再エネ・技術

【次世代水素エネルギーチェーン技術研究組合(NEDO)】26年4月4週の注目記事2選 | NIKKEI ...

2026-05-03
NEDOのグリーンイノベーション基金事業で、商船三井などが水素燃料運転を開始したと発表したニュース

専門家の視点

水素燃料運転開始の発表は、実証の場がようやく「動く」段階に入ったことを示す事実です。しかし、ここでの中心的な論点は、技術の完成度ではなく、サプライチェーン全体が経済的に成立するかという点です。実体として、水素の調達コストや運搬効率はまだ化石燃料と同等の競争力を持っておらず、今回の運転開始がその課題を解決したわけではありません。

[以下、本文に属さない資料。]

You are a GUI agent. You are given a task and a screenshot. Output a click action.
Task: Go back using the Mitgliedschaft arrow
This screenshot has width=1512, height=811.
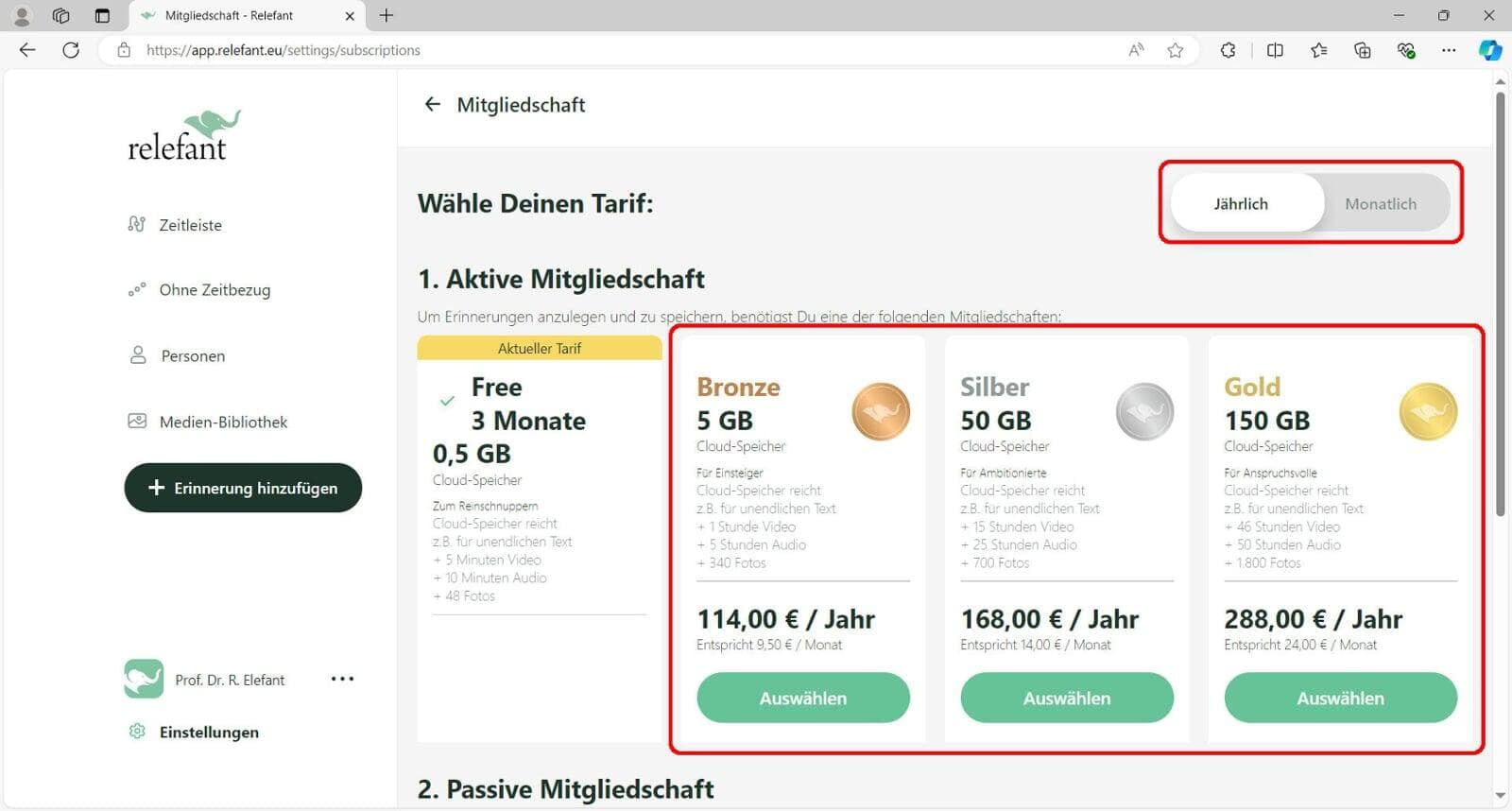(433, 104)
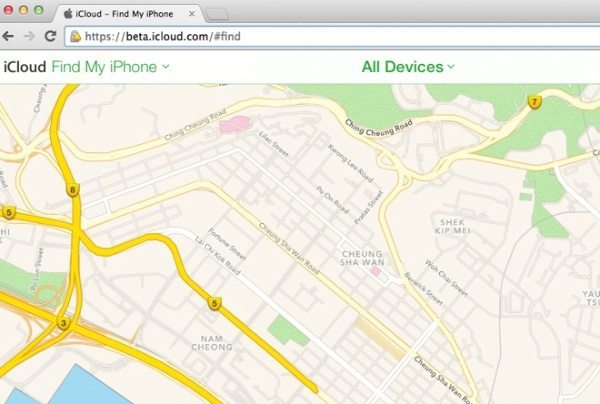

物語には「世界初」「実証成功」といった前進のフレーミングがありますが、その背後で、商用化に必要なコスト低減の道筋と、その達成時期が具体的に示されているかが検証ポイントです。期待のレイヤーでは、政府の基金事業という後ろ盾があることで、企業はリスクを取りやすい一方、市場の自律的な成長には依然として補助金への依存が残ります。隠れた前提は「水素が将来の主力エネルギーになる」という一点張りのシナリオです。これは、電化や合成燃料など競合技術とのコスト競争に勝つという過程を飛ばしています。次の観測点は、この実証から得られた燃費や寿命などの実測データが、どれだけ公開され、商用化時のコスト試算に反映されるかです。